Disability is viewed in negative terms such that there is a constant need for remediation.
Unfortunately, remediation is always framed in ableist discourses that do not recognize
disability. Inclusive societies will allow disability to function within the normative social
framework where individuals are accorded social rights in a pluralistic society. In other words,
entering a building through the disabled entrance will equate with entering the building through
any means, therefore reframing the rights of everyone so that bodily classification does not
matter.
Human rights discourses need to be instrumental rather than based on identity, in that rights
express the recognition that a disabled body requires different yet equal recognition. This will
happen as existing sites of power realign to accommodate different values and norms (Stammers
987). Cultural hegemony and institutional practices must be framed in the context of equality
that recognizes the features of economic, social, psychological, and political oppression that
result from ideological ideas that reinforce and reproduce social inequality (Abberley17). This
will happen as a consciousness is developed that recognizes societal discourse is dependent on
societal values that allow for full participation of every member whether abled or disabled
(Devlieger 353, Priestly 86).
The novel, like so many novels has a happy ending where Rayment completes his
rehabilitation and buys himself a new bike to ride (Coetzee 262).

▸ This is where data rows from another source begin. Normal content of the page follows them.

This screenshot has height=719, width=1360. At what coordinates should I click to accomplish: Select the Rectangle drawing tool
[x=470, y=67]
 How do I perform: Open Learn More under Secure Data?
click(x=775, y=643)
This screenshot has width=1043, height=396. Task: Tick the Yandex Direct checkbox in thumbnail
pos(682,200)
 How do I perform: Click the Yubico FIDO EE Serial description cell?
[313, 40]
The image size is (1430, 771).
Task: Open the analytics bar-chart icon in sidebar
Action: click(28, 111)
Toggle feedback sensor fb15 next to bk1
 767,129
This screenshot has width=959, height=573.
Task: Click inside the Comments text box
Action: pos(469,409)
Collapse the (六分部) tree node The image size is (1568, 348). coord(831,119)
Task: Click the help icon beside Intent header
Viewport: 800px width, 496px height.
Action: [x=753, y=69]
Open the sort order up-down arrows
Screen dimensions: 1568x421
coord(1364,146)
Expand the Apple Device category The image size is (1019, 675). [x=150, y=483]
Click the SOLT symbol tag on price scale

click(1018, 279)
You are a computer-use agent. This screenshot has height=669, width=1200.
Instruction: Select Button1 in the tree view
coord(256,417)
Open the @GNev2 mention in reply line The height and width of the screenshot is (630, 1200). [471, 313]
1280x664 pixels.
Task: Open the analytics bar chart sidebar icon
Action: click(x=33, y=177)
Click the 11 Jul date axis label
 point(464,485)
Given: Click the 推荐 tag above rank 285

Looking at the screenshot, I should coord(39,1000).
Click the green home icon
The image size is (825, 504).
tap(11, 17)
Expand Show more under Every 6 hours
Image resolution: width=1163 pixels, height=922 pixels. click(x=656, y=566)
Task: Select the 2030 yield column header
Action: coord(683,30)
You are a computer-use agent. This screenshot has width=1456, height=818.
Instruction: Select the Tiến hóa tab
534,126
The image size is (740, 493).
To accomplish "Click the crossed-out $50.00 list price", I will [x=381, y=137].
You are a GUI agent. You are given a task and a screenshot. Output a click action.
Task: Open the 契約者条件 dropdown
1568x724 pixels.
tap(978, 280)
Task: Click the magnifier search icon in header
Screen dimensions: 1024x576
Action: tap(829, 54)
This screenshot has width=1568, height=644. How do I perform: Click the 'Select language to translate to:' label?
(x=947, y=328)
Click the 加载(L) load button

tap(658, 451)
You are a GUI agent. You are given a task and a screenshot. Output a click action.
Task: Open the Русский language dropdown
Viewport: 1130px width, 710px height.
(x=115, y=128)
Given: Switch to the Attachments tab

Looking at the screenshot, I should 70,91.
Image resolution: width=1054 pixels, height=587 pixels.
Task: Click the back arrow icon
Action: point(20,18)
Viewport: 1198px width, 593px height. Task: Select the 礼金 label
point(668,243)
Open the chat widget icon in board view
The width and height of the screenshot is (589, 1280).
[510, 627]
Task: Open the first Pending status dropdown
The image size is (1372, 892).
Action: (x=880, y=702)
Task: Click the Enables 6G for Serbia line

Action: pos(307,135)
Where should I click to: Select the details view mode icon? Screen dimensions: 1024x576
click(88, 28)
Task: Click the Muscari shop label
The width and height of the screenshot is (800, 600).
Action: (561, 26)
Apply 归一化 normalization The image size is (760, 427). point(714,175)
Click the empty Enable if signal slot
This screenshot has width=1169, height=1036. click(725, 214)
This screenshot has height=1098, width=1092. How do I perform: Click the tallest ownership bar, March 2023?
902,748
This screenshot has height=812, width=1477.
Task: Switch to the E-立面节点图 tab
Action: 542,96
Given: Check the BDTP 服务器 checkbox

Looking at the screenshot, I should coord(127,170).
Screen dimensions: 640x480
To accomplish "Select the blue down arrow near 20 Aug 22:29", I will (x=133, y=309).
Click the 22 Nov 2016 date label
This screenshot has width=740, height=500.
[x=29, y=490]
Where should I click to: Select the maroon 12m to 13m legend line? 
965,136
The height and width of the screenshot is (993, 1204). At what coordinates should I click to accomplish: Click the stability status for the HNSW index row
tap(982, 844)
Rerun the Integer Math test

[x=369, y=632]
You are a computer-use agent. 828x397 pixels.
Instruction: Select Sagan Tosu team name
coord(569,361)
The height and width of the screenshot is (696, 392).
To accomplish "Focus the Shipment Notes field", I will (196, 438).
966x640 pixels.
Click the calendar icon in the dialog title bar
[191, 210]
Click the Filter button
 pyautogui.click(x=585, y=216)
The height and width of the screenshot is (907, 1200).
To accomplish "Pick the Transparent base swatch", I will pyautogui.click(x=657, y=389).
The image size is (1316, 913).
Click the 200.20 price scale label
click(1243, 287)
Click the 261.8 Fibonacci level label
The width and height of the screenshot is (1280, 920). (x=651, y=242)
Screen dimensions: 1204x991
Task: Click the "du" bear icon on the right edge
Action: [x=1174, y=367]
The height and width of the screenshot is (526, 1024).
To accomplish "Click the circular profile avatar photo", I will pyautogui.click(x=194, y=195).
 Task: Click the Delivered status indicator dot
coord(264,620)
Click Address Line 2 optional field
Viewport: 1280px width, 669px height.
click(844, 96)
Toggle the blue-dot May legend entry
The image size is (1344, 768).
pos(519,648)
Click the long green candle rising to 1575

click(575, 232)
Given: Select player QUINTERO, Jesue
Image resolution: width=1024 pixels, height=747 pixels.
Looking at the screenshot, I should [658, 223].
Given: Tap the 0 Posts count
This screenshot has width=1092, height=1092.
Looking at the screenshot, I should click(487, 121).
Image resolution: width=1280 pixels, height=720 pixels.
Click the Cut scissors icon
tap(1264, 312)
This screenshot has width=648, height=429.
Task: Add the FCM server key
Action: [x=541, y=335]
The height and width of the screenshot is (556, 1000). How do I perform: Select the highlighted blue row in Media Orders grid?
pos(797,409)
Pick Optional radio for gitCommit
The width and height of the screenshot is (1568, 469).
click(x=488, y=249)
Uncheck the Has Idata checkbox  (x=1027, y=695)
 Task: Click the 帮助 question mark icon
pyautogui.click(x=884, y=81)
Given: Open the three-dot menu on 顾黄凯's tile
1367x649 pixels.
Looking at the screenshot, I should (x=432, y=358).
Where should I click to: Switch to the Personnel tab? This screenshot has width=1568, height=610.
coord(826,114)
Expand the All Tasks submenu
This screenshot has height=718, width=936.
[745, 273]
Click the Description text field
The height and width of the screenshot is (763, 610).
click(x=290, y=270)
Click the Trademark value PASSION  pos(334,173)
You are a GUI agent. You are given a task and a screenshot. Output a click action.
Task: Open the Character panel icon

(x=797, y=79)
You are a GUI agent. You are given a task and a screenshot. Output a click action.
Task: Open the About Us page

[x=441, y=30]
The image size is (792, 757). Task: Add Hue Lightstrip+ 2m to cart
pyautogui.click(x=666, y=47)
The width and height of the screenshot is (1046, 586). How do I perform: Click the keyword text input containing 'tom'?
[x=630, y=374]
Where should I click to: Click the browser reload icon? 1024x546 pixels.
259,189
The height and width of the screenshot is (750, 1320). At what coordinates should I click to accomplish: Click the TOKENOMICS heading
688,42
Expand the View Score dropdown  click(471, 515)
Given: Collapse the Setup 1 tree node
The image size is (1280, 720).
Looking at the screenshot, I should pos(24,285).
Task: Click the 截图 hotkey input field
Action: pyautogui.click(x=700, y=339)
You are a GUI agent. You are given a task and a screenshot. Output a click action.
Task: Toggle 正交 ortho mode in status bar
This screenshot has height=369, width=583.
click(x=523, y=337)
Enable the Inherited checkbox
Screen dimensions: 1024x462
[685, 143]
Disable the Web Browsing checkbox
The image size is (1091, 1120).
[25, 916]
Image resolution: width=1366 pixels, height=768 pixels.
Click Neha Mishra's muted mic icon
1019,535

For most disabled people, life is a continual struggle with some consolations to be followed by
huge losses. The character Rayment in Slow Man is portrayed in dominant discourses or tropes
that every disabled person encounters revealing that equality has not yet been achieved.

Conclusion
Disability Studies provides a useful social theory to interpret how disability is presented,
represented, and lived. I have interwoven my own experiences and my analysis of a
contemporary novel, Slow Man, with theory from critical disability studies. The medical model
of disability is evident in describing the life of Rayment as he begins his new life as a disabled
person. Readers of this work will immediately recognize oppressive social practices and
institutions as these are imposed on the protagonist from various sources, institutional and
personal. The character of Rayment never really transcends the medical model. Rayment is
rehabilitated successfully, within the medical model, by the end of the novel as we see him ride

23
off on his new bike. However this ending is a fiction incompatible with the reality of most
disabled people.
This novel is a good source material for a course on Disability Studies as it demonstrates
oppressive social practices. The text provides a rich background for a thesis developing a theme
surrounding the medical model. The cultural model of disability is largely unexplored in Slow
Man. For the most part, Rayment is acted upon by forces outside his control revealing the nexus
of power/knowledge that informs his subjectivity as a disabled man. He is seen as a victim more
than a hero. However the hero trope of overcoming impairments is a common one-dimensional
depiction of disabled people and is tiresome. Contrary to the hero trope Rayment never
completely achieves agency: he is subject of as often subject to normalizing discourse. Perhaps
this is a true reflection of the disability experience. Personally, I struggle with the cultural model
of disability in that it seems to force a performance of disability on the person that calls for
unusual strength or creativity. I prefer to live a life that engenders normalcy where sometimes we
do disability well and other times not so well. This is the story of Rayment as well.